▸ 指示内容
「You are a computer-use」を含む行から「The height and」を含む行まで、両端の行も含めて一字一句違えずに書き写してください。画像は解答に含めないでください。

▸ 入力データ
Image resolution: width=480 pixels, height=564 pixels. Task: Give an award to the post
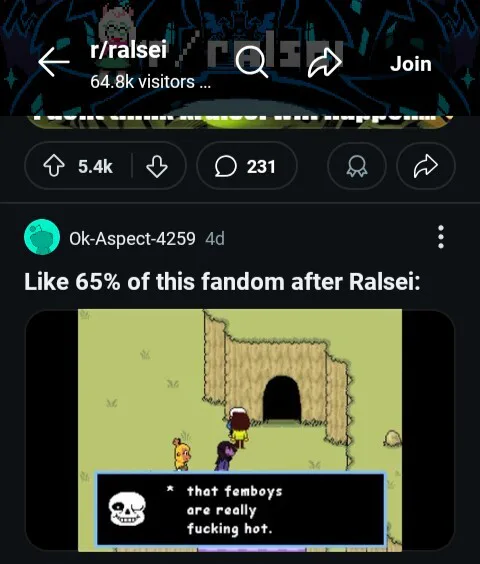[357, 166]
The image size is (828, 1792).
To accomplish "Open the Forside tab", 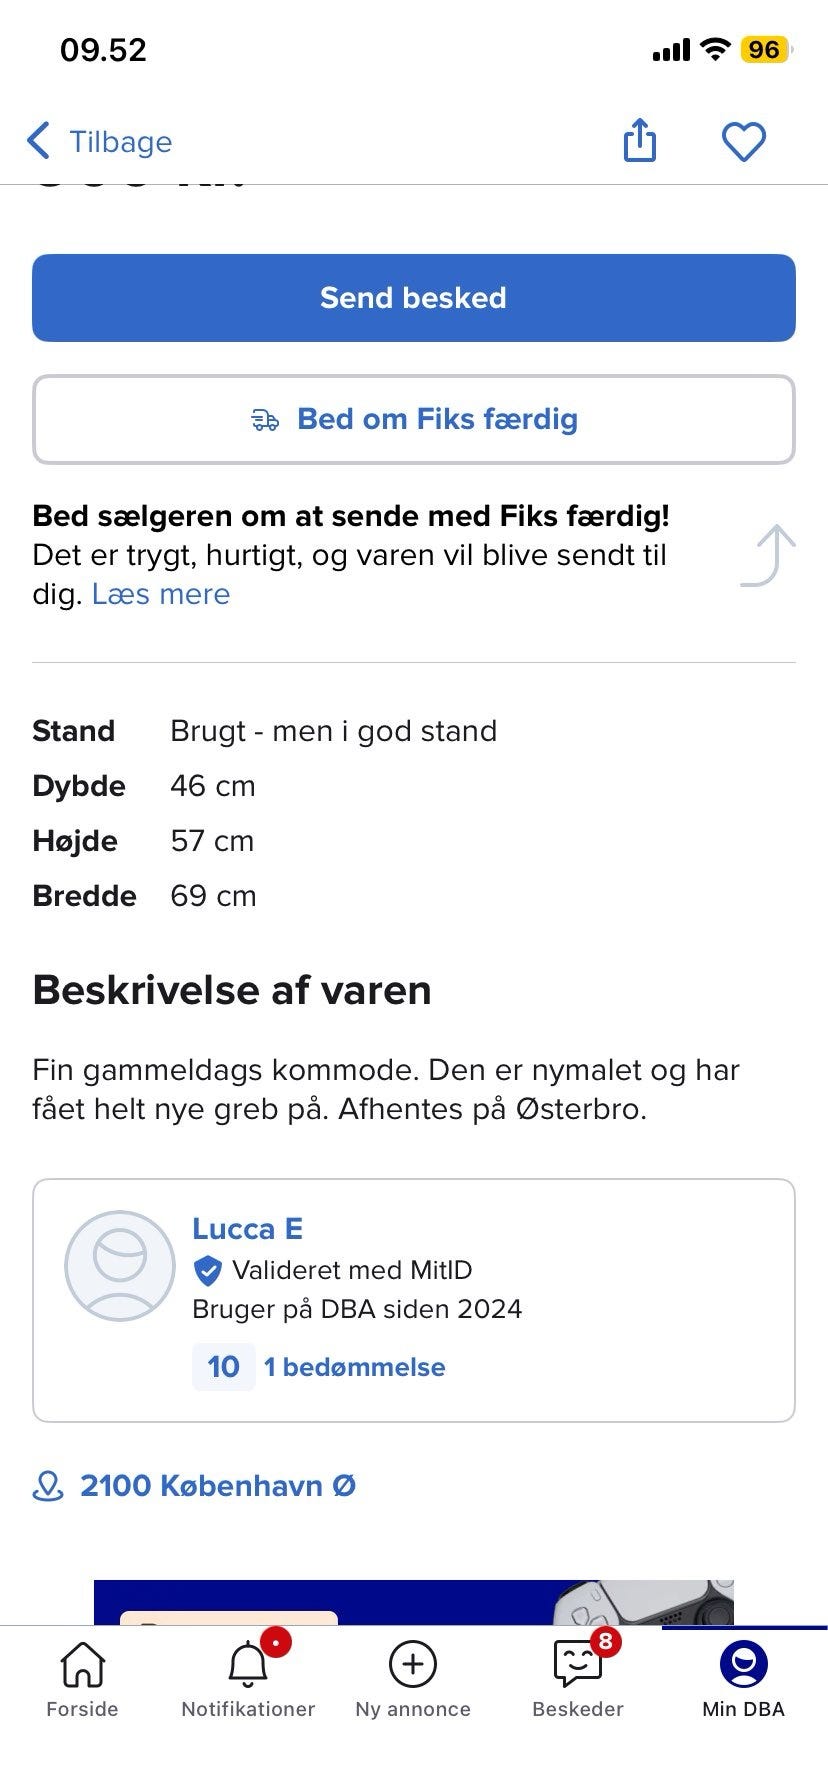I will click(x=82, y=1680).
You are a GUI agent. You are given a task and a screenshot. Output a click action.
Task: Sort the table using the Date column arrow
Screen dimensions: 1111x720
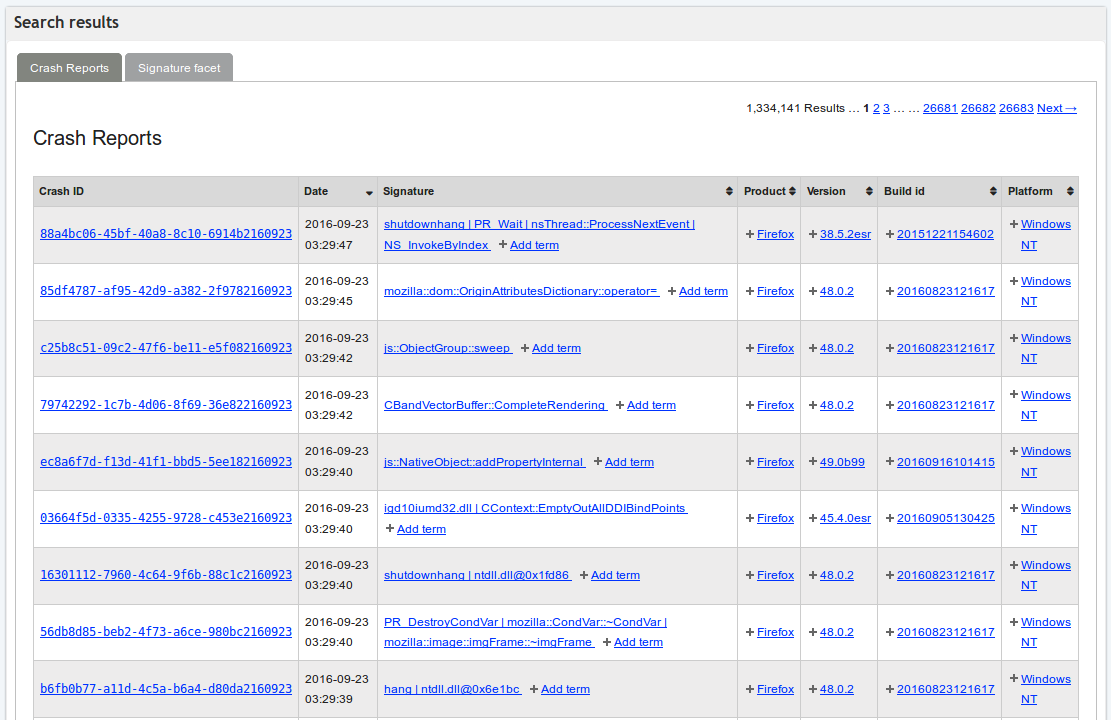click(x=368, y=191)
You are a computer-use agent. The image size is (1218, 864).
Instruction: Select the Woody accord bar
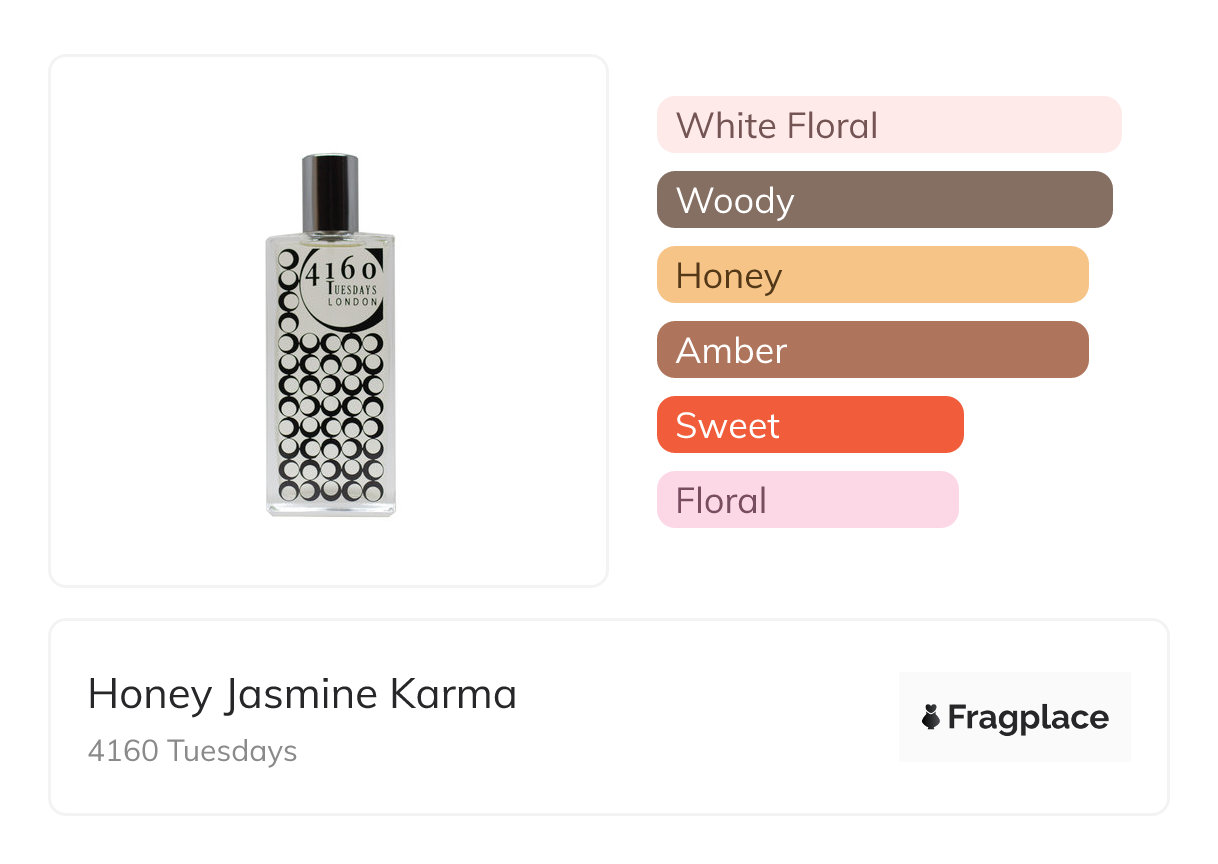pos(884,200)
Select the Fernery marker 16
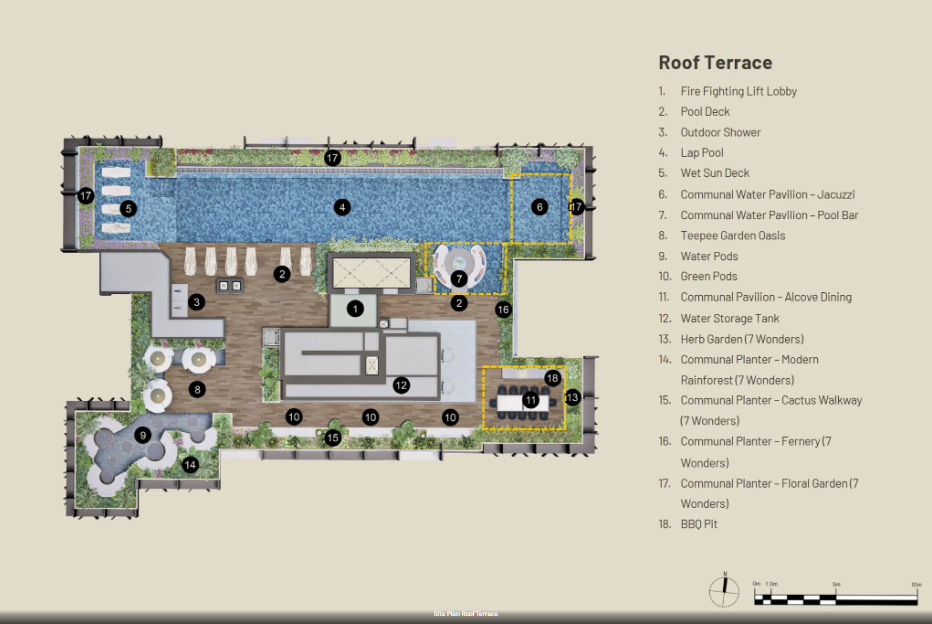The height and width of the screenshot is (624, 932). (503, 310)
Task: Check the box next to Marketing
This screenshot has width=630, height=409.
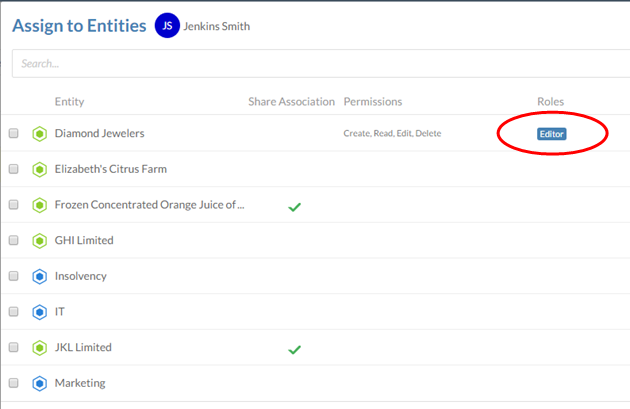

▸ 解答
You are a computer-use agent. The image size is (1218, 864).
Instruction: Select the Woody accord bar
pos(884,200)
Select the Fernery marker 16
The height and width of the screenshot is (624, 932). (503, 310)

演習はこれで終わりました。